Note: When you enter yes, the airflow scheduler stops consuming the fresh incoming data such as Users, Entities, and Alerts. This avoids data loss during the export process.
-
In the next step, select Fresh Export to export the existing data.
Note:
- If the Export operation fails due to some technical issue, select Resume Export once the issue is resolved, to resume the Export operation.
- Go to <backup_directory_path>/log/log/es-migration-export.log if you want to view the log for the succeeded or failed processes.
Task 6 (Optional). Disable STIG-based FIPS Kernel Controls
If you enabled STIG-based FIPS Kernel controls, you must disable them before initiating the NetWitness Platform XDR upgrade process to avoid boot errors. To disable STIG-based FIPS Kernel controls, run the following commands:
manage-stig-controls --disable-control-groups 3 --host-all
grub2-mkconfig -o /boot/grub2/grub.cfg
After you upgrade NetWitness Platform XDR, ensure that you enable STIG-based FIPS Kernel controls.
Note: STIG-based FIPS Kernel controls which require modifications to kernel boot options are not enabled by NetWitness Platform XDR out-of-the-box.
Task 7 (Optional).

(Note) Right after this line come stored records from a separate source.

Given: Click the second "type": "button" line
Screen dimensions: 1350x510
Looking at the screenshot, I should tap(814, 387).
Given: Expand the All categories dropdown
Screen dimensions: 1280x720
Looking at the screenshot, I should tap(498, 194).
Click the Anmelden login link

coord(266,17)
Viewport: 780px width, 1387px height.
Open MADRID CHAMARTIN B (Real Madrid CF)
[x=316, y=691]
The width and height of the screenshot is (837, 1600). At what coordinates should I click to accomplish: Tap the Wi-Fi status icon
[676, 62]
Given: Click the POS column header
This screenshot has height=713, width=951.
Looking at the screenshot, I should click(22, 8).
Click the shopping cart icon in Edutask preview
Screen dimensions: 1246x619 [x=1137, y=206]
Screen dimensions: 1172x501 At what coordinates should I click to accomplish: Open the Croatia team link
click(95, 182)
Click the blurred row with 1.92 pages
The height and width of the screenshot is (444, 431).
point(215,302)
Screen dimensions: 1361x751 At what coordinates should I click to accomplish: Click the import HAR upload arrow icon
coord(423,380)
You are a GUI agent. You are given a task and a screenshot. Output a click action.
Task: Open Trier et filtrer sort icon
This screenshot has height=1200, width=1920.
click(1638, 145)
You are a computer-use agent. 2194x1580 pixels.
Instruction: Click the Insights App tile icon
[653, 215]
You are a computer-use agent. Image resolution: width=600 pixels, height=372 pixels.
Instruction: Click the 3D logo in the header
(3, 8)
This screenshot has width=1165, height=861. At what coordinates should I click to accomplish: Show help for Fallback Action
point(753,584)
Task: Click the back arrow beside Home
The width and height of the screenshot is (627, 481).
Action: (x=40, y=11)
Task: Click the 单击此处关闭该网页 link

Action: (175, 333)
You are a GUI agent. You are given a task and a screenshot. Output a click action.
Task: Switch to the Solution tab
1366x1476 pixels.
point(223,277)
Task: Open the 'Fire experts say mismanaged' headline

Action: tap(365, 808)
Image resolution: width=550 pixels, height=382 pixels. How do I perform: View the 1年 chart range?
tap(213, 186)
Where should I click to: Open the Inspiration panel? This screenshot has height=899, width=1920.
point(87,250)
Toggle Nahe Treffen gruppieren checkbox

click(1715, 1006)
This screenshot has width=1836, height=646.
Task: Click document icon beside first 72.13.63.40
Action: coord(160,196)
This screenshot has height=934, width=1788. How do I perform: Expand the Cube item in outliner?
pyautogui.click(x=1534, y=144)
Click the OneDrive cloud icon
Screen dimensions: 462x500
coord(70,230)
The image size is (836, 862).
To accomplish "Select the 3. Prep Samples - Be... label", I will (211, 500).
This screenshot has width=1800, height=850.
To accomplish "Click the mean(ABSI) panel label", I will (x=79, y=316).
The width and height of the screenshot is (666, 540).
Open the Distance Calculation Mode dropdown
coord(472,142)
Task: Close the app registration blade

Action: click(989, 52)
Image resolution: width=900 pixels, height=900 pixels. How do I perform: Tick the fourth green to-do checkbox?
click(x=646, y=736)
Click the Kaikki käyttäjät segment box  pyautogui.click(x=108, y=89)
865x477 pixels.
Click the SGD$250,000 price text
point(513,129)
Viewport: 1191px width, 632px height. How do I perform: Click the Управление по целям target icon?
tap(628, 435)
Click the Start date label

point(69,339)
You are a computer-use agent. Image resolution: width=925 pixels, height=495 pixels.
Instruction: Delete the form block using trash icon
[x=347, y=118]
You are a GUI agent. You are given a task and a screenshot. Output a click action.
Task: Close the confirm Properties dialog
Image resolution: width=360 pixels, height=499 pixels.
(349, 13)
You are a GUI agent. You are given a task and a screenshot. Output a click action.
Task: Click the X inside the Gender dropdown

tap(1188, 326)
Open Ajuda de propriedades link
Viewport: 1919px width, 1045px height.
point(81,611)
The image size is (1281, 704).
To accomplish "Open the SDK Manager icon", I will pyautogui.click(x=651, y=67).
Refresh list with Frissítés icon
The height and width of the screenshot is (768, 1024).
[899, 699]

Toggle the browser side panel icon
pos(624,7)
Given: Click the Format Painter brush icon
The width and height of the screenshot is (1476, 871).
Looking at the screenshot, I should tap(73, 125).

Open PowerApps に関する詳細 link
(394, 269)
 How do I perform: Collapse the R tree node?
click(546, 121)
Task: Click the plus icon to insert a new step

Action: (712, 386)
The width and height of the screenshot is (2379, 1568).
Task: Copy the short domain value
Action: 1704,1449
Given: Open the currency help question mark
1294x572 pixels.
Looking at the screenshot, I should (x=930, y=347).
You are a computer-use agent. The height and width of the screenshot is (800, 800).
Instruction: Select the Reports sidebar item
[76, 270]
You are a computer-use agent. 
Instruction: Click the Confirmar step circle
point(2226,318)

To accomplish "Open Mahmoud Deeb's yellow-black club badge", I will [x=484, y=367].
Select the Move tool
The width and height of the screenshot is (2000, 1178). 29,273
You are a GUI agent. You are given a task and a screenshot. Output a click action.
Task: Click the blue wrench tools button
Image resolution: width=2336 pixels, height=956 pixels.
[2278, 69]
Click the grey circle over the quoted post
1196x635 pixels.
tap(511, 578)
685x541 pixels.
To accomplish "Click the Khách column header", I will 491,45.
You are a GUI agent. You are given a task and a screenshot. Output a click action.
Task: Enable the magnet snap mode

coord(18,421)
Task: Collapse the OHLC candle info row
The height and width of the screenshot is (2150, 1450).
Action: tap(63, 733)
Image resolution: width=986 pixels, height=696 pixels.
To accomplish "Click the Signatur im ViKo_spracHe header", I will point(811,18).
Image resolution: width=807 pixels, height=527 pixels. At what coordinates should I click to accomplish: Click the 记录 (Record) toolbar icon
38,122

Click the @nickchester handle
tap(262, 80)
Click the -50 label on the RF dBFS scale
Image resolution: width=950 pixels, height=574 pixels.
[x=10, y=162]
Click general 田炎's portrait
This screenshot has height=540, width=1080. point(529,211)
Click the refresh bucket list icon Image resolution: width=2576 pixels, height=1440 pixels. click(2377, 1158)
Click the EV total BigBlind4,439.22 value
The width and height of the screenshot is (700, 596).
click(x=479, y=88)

Verify Connection for Live Server
Go to admin/system/live services and do a test connection to verify if you are able to connect to the live server as this is essential for the source-server from 12.x and above. This is an optional step and applicable only for customers who have configured live.
Task 8. Remove ECAT Integration
Before you upgrade from 11.7 and older versions to 12.0, 12.1, or 12.1.x.x versions, you must manually delete the RSA Endpoint (ECAT Data Sources) from the Context Hub Server.
Warning: If you fail to remove the RSA Endpoint (ECAT Data Sources) from the Context Hub Server before upgrading from 11.7 and older versions to 12.0, 12.1, or 12.1.x.x versions, the Context Hub Server Config page ((Admin) > Services > select the ContextHub Server > View > Config) keeps loading post upgrade. As a result, you cannot access the Data Sources.
To delete the RSA Endpoint (ECAT Data Sources)
-
Go to (Admin) > Services and select the Context Hub Server.
-
Click and select View > Config.
The Config page is displayed.
-
In the Data Sources view, select the RSA Endpoint (ECAT Data Sources).
-
Click to delete the RSA Endpoint (ECAT Data Sources).